All the things I'm wigging out about:
Being in a relationship, that I'm a crappy girlfriend, I get annoyed if he calls more than once when I'm pre-menstrual, then get sad if he calls only once if I'm premenstrual, that my son is such a good kid to compensate for some of the carzy stuff we've been through, that I want more children but I am really emotionally unavailable some of the time (my kid has to ask me for a hug), that I get tense when Mr. C says, "I miss you"-I can feel my whole body tighten up, I have to see my sister-in-law tomorrow-she wants to do background checks on anyone who is introduced to her kid, so in order for Mr.
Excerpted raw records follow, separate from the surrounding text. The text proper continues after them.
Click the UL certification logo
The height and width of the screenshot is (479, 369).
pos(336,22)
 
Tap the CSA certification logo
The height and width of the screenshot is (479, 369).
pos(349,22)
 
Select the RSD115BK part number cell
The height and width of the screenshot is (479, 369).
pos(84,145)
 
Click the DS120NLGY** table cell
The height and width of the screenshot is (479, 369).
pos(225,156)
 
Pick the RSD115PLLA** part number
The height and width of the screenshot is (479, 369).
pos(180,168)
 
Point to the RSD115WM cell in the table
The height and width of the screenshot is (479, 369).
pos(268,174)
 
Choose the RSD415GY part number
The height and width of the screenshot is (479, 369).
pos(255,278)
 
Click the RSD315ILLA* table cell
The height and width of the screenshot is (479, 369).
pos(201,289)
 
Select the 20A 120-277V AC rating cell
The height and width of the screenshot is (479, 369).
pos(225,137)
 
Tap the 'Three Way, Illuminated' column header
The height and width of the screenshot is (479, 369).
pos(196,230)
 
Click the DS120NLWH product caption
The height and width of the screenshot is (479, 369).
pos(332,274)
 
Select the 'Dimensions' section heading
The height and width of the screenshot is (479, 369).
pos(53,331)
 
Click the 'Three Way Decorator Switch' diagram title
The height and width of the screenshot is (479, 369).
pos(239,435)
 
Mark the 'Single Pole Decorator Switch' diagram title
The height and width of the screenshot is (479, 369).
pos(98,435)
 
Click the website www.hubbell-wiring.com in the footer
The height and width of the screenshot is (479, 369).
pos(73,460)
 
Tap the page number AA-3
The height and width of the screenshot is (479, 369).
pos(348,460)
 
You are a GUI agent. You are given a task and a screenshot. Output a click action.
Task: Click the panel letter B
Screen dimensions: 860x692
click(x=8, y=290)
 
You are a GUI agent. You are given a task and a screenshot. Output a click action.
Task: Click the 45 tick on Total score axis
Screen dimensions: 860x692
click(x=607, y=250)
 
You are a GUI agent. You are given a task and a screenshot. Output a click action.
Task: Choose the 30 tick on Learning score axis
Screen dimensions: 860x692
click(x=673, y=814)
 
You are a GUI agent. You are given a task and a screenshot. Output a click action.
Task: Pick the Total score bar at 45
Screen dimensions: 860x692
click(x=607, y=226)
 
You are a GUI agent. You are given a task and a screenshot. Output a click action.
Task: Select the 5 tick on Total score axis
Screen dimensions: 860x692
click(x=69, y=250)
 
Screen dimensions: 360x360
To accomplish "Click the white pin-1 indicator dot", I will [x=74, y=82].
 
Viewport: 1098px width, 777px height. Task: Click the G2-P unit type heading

C to spend anytime with my family when that niece is around he would have to be vetted-it's small comfort that he's not being singled out-how the hell am I going to be able to make small talk with her, I want to marry this man but then freak out at the thought of actually sharing a place with another human full time-even my son isn't here all of the time, he sleep at his dad's two weekends a month, that maybe I am a lesbian, my house isn't as clean as I want it to be, I go back to work on Monday with little planned for the week, that I can't talk to my mom about much other than the superficial, my dad seems hurt that I haven't seen him in a while but I just can't deal with him right now, I weigh 150 pounds-sure, I am pretty freaking muscular for a woman, but I am still 8-10 pounds over my goal weight and I'm pissed at myself for not being more focused on nutrition...
...shit, I know, I should go read the news and find out about people with real problems.